В Залмар-Афи первое имя ребенку всегда давалось по региону, в котором он появлялся на свет, и после это имя всю жизнь говорило о человеке гораздо больше, чем сам он мог о себе сказать. Но и преследовало оно его постоянно: сколько бы городов и краев ни оставлял человек за своей спиной, судили о нем всегда по месту рождения. Так северяне презирали степняков, которые в своей жизни не знали ничего, кроме засухи и лошадиного навоза, а южане брезговали общаться с бледнолицыми жителями севера, считая их ленивыми отъевшимися на плодородной почве гордецами. Профессор и сам еще в академии часто сталкивался с нелюбовью к своей персоне, которая основывалась исключительно на его первом имени и смуглой коже, выдававшей в нем дитя жарких степей, населенных одними коневодами и бедствующими крестьянами. Выбрав для легенды Лантеи самый северный город страны, где большинство жителей были белокожи и светловолосы, Аш уповал на то, что к ее внешности не возникнет вопросов.

– Неудивительно, что вы так похожи на полярную лисицу, – пробормотал комендант, склонив голову набок, прищурившись и изучая хетай-ра. – И как долго вы там жили?

– Большую часть жизни. Лишь совсем недавно я подалась в столицу, – уже не так уверенно добавила Лантея. Ей пришлось додумывать легенду буквально на ходу, поскольку подобные вопросы они с профессором не обсуждали.

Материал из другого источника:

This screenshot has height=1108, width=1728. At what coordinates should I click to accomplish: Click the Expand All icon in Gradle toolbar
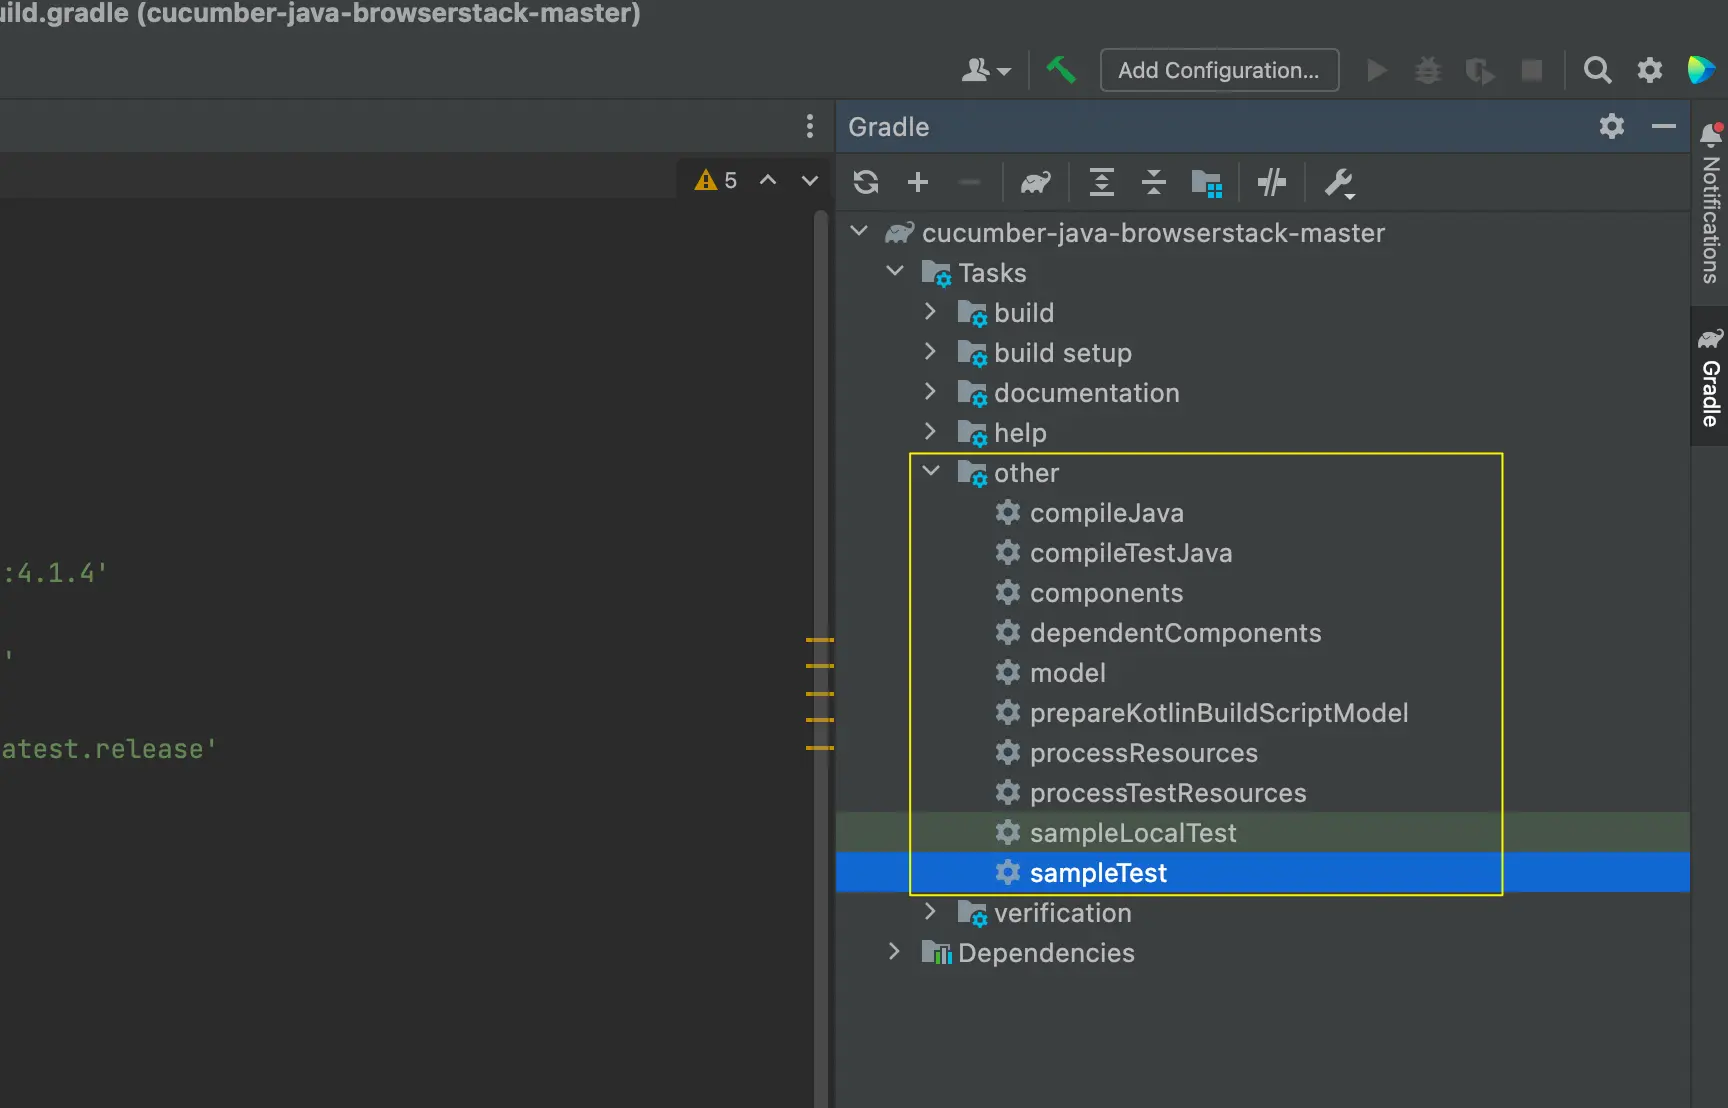(1101, 182)
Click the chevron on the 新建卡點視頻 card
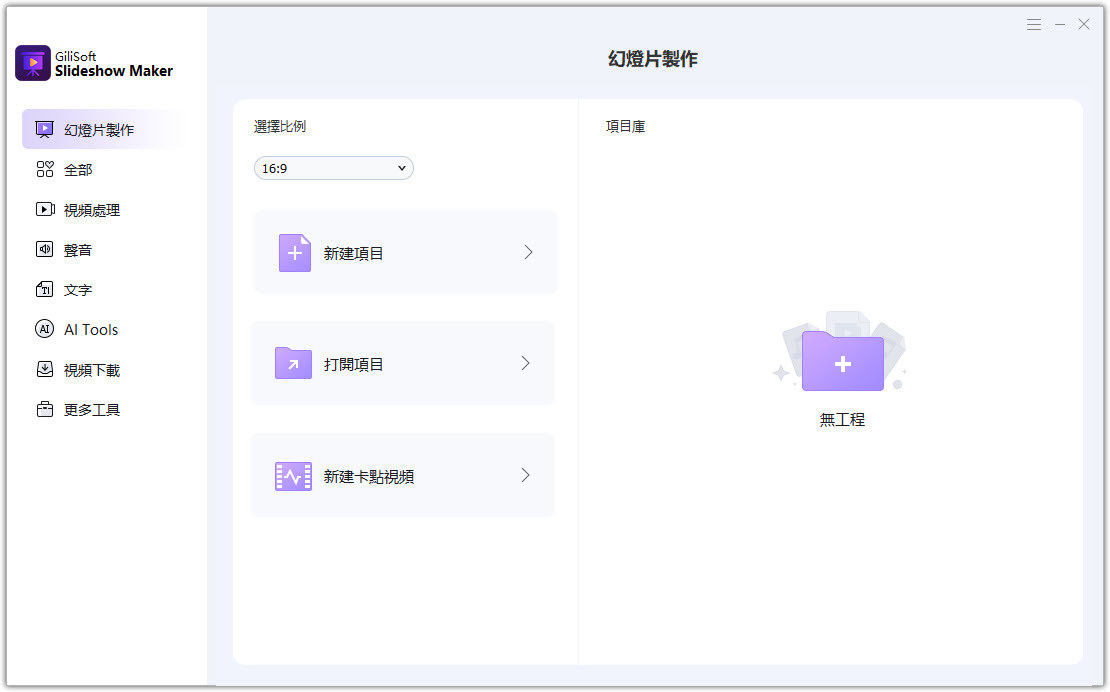 525,476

– Я сам долгое время жил в Па’Лу, хоть родом совсем не из этих мест. Только неотложные дела да близость Кастановских топей с толпами гнуса и заставили меня оттуда переехать южнее в свое время. Но товарищей там у меня осталось немало, – объяснил Саркоз, растянув губы в снисходительной улыбке. – Всегда приятно встретить человека из дальнего края, в котором давно не бывал. Досюда сведения добираются медленно, особенно из северных регионов. И мне любопытно узнать, по-прежнему ли там в городском храме главенствует старший жрец Рут Лорго?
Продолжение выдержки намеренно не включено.